Any help would be much appreciated!
You’re right: A conversion between these types is currently not supported.
Although I have not yet used non-default-streams extensively, I should probably have noticed this when someone pointed out that a similar conversion was necessary between CUarray and cudaArray. Appropriate constructors for these conversions have been added in version 0.5.0, and the solution will here probably be the same, namely allow the construction of CUstream from cudaStream and vice versa. I’ll have to run some more tests using streams anyhow, as soon as I find the time to integrate the stream callbacks…
So at the moment, there is no “official” solution for this. But depending on how urgent/important this issue is for you, it would of course be possible to write a preliminary method like
Well, all the objects that are represented as a typedef’ed pointer in C are represented by classes extending the “NativePointerObject” class in JCuda. This base class does not much more than store the native pointer in a long variable, and accordingly, this hack does the same as a simple assignment like
someCUstream.nativePointer = someCudaStream.nativePointer;
but uses reflection to circumvent the private visibility of the ‘nativePointer’ variable:
// XXX Remove this method as soon as the conversion cudaStream_t<->CUstream is supported!
private static CUstream convert(cudaStream_t s)
{
try
{
CUstream stream = new CUstream();
java.lang.reflect.Field field =
jcuda.NativePointerObject.class.getDeclaredField(
"nativePointer");
field.setAccessible(true);
long value = field.getLong(s);
field.setLong(stream, value);
field.setAccessible(false);;
return stream;
}
catch (NoSuchFieldException e)
{
throw new RuntimeException(e);
}
catch (SecurityException e)
{
throw new RuntimeException(e);
}
catch (IllegalArgumentException e)
{
throw new RuntimeException(e);
}
catch (IllegalAccessException e)
{
throw new RuntimeException(e);
}
}
Note that this is really an ugly hack, and the ‘XXX’ should be taken serious.
It might have been easier to simply offer a
public long getNativePointer()
method and add constructors accepting a ‘long’ value to all theses classes right from the beginning. And in fact, JCuda is such a thin layer around CUDA that the current restriction does not really bring much additional safety. But maybe some type safety and clarity, once the appropriate conversions are all supported: Section 5.26 of the reference manual lists some other legal conversions (CUevent<->cudaEvent etc…) that will also be introduced in the next version. Maybe I’ll publish a dedicated update for this - it should not be such a great effort, because it only affects the Java side and no recompilation of the native libs will be required.
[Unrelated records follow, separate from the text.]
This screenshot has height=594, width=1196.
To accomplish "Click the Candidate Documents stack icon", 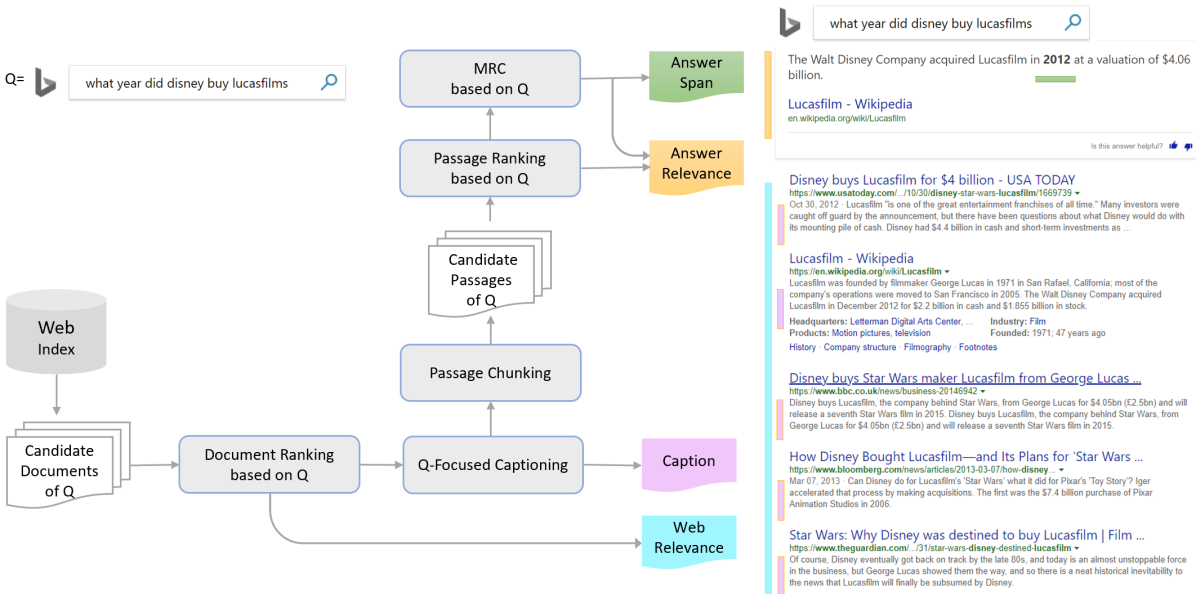I will point(61,469).
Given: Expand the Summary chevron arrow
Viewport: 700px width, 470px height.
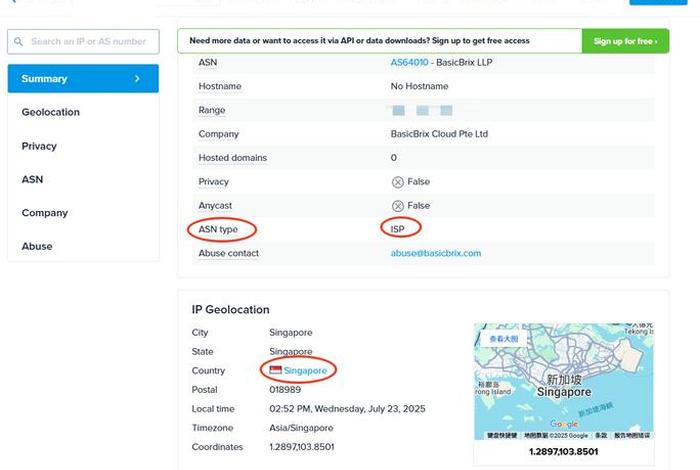Looking at the screenshot, I should coord(137,79).
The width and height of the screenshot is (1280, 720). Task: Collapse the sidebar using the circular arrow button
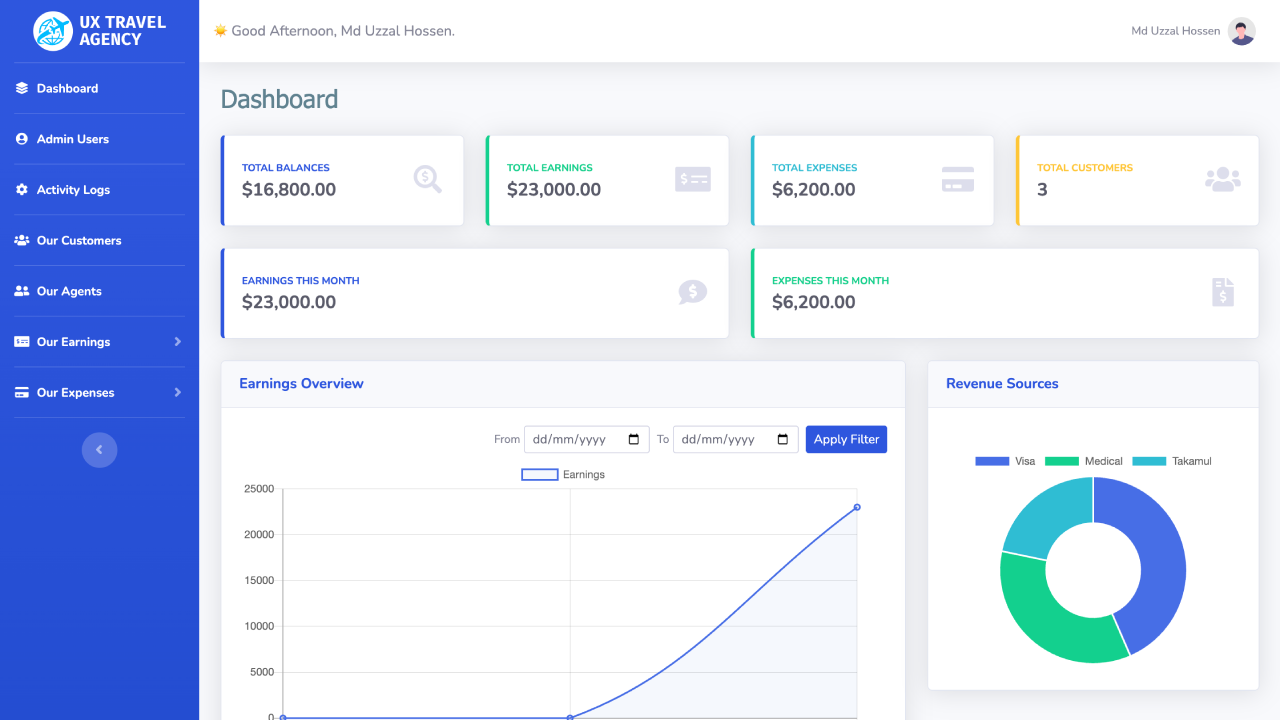[100, 450]
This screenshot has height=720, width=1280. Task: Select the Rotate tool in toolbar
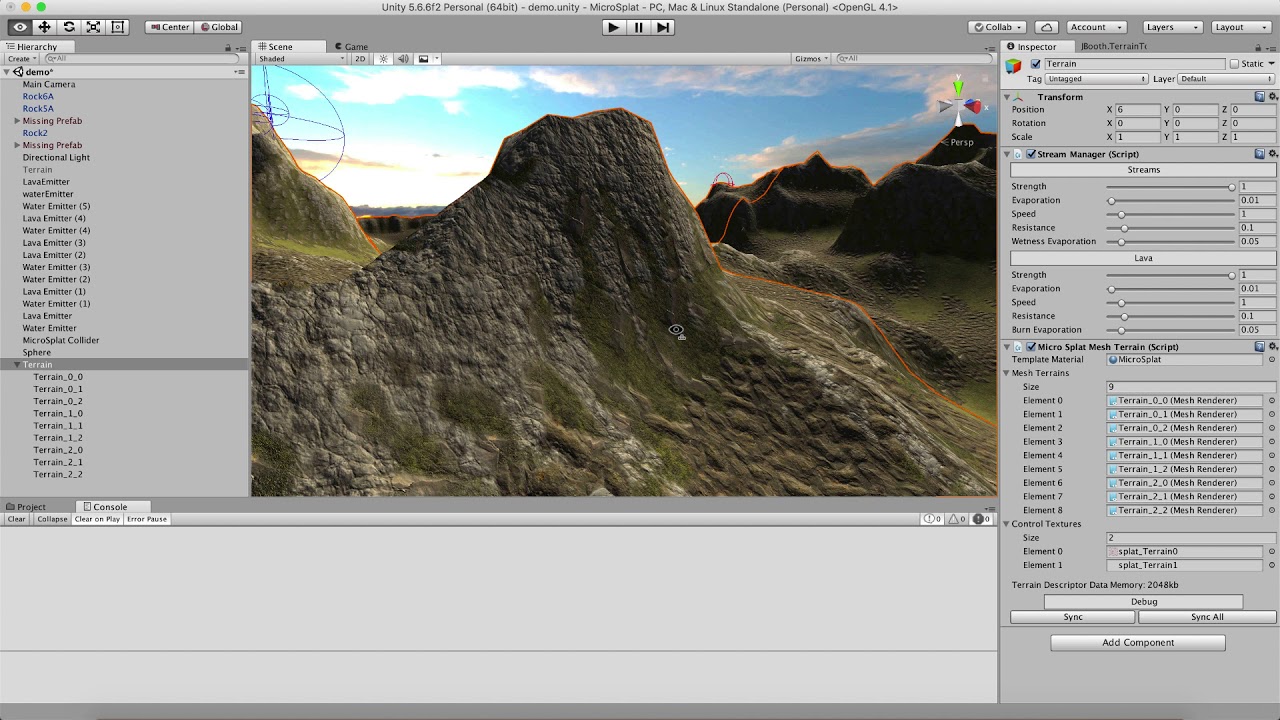69,27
OK, fine. I’ll try to do the update soon, but will probably not be able to do it this week - maybe next week, but there are still some other tasks in the queue.
I have just uploaded version 0.5.0a, where the conversions between streams, events and graphics resources of the runtime- and driver API are supported via constructors of the respective classes. So you may remove the hack as described above.